Mom, Dad, Jimmie & Karen - 1950Mom, Dad, Jimmie & Karen - 1950I've been working on a family project that took me into the boxes of old pictures. This one stopped me in my tracks for a long, reflective view. It was taken in the summer of 1950 on the swing behind my grandparents' house in Niles, Ohio.

Dad would have just turned 25 and looks a little overwhelmed. Just four years previously he had returned to Ohio after serving with the Navy as it fought its way across the Pacific. He and Mom had been high school sweethearts and as soon as he returned, they got married and "got busy." Little Jimmie would turn 3 at the end of the summer and little Karen had just passed her first birthday.

My younger sister and brother had not yet made the scene, but this looks like it's already enough for Mom. I can see the dark circles under her eyes that show that she was not well at the time. But there's also a strength and a hopefulness there that carried her through the raising of eventually four kids, dealing with an eventually alcoholic husband and coping with all those other eventualities of history and circumstance that make life "what happens while you were making other plans." She was 26 years old.

But isn't that what Moms do? Isn't that why we celebrate them this weekend? They say that "home is the place where when you have to go there they have to take you in." And it's usually Mom who's there at the door. I know some people have problematic, even abusive, mothers; and I have to admit that Mom and I had our share of knock down drag outs. But the steel you can see in her eyes was always there for me. And her Pollyanna optimism that got her through the Great Depression and all the rest that life threw her way is still with me as we struggle with our economy's latest challenges.

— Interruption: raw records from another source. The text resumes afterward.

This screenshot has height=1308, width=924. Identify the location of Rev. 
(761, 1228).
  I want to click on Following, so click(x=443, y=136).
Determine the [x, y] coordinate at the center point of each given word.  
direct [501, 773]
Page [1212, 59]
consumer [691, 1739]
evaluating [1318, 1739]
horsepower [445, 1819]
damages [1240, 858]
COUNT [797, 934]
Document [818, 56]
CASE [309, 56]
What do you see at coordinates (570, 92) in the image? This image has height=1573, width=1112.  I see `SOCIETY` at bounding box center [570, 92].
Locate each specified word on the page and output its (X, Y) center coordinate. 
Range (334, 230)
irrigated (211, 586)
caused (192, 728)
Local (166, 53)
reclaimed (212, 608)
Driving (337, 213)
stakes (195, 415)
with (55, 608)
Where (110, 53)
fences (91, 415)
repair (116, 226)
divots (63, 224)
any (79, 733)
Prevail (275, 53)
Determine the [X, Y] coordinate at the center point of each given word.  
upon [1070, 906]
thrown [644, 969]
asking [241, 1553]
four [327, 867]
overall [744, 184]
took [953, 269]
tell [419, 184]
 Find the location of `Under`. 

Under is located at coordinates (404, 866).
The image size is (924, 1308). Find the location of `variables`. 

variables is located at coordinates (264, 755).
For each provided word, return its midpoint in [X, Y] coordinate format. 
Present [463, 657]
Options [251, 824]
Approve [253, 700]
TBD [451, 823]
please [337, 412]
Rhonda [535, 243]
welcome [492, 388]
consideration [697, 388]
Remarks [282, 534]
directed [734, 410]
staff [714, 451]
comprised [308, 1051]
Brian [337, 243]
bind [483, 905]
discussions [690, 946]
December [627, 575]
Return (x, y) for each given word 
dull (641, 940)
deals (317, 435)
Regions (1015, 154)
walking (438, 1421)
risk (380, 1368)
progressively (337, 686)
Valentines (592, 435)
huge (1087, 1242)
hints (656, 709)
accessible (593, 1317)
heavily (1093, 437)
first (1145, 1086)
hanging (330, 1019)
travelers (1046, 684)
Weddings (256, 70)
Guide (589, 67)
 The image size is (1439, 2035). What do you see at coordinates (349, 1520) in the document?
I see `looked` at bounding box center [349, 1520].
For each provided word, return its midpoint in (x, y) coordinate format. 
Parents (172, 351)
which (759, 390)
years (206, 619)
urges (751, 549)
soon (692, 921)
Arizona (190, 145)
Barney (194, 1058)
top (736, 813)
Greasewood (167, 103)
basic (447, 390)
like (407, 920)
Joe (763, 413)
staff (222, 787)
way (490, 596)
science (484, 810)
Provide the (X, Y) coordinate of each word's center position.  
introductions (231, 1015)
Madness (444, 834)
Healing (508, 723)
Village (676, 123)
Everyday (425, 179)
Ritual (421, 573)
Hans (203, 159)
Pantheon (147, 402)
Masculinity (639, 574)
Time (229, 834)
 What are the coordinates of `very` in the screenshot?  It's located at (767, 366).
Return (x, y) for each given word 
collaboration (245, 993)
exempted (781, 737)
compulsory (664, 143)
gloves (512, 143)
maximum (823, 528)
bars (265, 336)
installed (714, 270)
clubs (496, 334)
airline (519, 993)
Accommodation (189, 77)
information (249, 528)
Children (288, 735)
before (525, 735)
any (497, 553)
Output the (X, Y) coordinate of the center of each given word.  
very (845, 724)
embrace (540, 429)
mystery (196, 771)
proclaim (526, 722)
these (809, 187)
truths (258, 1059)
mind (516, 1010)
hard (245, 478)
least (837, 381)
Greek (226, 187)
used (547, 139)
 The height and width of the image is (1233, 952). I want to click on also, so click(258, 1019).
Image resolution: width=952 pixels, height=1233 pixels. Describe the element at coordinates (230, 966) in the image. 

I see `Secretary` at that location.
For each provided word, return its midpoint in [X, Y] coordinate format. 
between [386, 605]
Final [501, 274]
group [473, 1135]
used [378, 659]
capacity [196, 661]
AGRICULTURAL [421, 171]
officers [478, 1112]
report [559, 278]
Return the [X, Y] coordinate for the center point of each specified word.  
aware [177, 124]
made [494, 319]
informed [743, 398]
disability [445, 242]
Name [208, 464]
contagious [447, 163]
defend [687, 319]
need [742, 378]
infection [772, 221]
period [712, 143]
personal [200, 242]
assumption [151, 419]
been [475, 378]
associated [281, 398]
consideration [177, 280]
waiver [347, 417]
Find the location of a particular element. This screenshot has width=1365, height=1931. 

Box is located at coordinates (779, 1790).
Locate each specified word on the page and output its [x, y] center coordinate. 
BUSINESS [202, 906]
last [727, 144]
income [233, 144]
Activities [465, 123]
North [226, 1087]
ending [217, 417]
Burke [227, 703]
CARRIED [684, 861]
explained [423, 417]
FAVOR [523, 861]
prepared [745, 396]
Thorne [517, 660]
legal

Mom's enjoying a healthy, happy, well-deserved retirement in Tucson, so I won't see her this weekend. But I'll have the good fortune to share Mother's Day celebrations with others at the Back Bay Cafe. Last year we had a regular customer call for reservations for "Two Mothers." Their kids weren't here, but we fussed over them and applauded their noble motherliness. It does take a village. And we salute the village's Mothers. Thanks!

...and Happy Mother's Day, Mom. I'll call you when I get done at the Cafe.